Three cellulosic materials were used in the experiments of hydrolysis: qualitative filter paper (Satelit, Brazil) and sugarcane bagasse, in natura (Saccharum officinarum) and steam exploded, donated by the Center for Sugarcane Technology (CTC) – Piracicaba/SP.

Pretreatment Procedures

Hemicellulose was removed from in natura sugarcane bagasse using a ratio of 1:20 (dry bagasse:H2SO4 solution 1% w/w); the suspension was autoclaved for 30 min, at 1 atm and 121 ºC, then washed with water until neutralization. Next, delignification was performed using a ratio of 1:20 (dry bagasse:NaOH solution 4% w/w), in autoclave for 30 min, at 1 atm and 121 ºC. After the removal of lignin, the remaining solid was thoroughly washed with hot water, the last wash being with 50 mM citrate buffer, pH 4.8.

Steam exploded bagasse was washed using a ratio of 1:20 (dry bagasse:boiling H2O). Delignification followed the procedure used for in natura bagasse.

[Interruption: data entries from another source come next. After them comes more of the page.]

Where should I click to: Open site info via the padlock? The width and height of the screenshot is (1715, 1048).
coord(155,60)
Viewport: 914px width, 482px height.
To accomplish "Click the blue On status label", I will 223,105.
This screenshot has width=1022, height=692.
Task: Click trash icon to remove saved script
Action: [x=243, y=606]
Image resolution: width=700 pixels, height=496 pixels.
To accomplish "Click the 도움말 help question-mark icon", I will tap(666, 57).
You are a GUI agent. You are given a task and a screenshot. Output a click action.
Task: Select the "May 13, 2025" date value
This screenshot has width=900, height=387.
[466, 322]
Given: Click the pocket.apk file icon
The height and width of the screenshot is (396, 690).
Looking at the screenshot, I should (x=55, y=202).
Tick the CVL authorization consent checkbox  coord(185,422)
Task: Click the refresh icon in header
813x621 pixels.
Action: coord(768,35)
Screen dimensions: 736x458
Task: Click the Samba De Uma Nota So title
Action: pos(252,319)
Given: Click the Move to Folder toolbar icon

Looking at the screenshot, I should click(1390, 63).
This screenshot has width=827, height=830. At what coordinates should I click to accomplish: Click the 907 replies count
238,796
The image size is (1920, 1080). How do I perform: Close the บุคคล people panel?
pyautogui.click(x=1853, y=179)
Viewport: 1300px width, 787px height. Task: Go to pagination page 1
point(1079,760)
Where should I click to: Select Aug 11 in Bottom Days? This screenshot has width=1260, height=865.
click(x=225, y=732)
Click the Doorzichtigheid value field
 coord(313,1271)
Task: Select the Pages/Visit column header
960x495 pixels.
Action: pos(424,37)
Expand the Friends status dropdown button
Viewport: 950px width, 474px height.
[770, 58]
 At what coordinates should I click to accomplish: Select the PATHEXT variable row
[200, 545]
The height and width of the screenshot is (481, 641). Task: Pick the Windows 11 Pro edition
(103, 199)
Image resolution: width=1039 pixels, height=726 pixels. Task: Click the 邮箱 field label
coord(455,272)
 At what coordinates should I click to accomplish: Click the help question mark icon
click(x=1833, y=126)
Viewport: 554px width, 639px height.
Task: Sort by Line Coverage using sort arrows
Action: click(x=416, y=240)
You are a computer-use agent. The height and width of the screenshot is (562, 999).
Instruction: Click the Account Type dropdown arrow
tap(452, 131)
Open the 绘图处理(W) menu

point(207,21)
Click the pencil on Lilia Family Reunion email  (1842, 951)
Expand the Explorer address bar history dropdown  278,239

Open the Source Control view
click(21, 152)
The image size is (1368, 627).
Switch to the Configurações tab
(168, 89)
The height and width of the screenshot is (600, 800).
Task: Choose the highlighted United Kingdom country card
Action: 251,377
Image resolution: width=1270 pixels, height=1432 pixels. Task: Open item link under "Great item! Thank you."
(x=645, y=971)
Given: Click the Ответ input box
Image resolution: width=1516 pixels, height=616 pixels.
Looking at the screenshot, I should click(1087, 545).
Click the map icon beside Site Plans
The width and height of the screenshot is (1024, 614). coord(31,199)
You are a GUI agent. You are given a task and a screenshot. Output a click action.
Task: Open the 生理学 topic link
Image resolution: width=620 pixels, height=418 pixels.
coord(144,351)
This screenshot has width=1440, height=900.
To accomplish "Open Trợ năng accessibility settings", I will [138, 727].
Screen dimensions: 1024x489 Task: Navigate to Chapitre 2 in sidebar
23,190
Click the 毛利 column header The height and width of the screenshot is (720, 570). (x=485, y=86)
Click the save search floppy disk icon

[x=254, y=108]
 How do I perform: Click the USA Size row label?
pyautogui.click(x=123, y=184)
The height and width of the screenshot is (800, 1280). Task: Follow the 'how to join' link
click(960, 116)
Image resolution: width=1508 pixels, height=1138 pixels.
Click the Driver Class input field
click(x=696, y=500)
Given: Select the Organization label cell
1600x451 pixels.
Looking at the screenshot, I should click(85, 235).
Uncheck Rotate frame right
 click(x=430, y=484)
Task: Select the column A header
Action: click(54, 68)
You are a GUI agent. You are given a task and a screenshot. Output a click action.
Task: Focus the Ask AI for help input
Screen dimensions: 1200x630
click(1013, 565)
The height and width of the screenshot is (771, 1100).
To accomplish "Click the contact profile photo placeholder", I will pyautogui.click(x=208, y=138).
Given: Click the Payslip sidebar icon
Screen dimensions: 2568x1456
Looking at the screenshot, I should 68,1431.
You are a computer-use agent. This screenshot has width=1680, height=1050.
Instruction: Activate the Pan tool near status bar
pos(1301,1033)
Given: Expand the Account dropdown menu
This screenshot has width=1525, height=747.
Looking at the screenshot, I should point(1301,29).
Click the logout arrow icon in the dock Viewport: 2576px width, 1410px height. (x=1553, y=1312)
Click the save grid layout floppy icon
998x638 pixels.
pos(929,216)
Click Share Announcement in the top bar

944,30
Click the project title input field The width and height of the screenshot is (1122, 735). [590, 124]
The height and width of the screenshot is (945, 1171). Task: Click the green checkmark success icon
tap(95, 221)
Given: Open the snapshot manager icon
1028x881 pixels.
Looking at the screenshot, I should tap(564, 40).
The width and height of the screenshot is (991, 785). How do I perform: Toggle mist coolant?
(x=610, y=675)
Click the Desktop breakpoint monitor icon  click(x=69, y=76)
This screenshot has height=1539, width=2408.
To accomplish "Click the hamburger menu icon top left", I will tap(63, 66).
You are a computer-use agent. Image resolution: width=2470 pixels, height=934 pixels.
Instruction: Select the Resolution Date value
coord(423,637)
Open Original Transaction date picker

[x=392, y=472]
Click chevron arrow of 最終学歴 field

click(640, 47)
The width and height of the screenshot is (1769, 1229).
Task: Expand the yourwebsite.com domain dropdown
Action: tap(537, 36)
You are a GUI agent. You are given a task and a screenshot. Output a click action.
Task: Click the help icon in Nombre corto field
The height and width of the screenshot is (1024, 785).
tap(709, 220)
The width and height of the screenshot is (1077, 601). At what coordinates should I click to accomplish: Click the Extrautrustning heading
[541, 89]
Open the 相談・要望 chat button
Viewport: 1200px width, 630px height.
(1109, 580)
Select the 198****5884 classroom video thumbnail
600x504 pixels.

Samples of in natura pretreated bagasse (with acid and NaOH) and steam-exploded pretreated bagasse (with NaOH) were characterized for chemical composition according to the analytical methodology for sugarcane bagasse developed by Rocha et al. (1997) and validated by Gouveia et al. (2009).

Filter Paper Studies

Initially, the influence of agitation on the hydrolysis and the influence of substrate concentration, using qualitative filter paper, were studied. To study the influence of agitation, hydrolysis experiments were performed in 250 mL Erlenmeyer flasks, with a total reaction volume of 20 mL; 5 FPU.g-1cellulose of Accellerase® 1500 were added, corresponding to 0.5 FPU.mL-1solution, at pH 4.8, in 50 mM sodium citrate buffer. The experiments were run for about 30 minutes using a refrigerated incubator (Marconi MA-832) with a range of agitation from 0 to 300 rpm, at 50 ºC, setting the substrate concentration at 9.1% (w/w), corresponding to a potential of 111.11 gRS.L-1solution. To determine the effect of substrate concentration, hydrolysis experiments were performed in 250 mL Erlenmeyer flasks, in a total reaction volume of 20 mL, with 0.5 FPU.mL-1solution, at pH 4.8, in 50 mM sodium citrate buffer. The experiments were run using a refrigerated incubator (Marconi MA-832) with agitation set at 250 rpm, at 50 ºC, varying the substrate concentration in a range from 0.5 to 13% (w/w), corresponding to a potential of 5.55 to 166.67 gRS.L-1solution.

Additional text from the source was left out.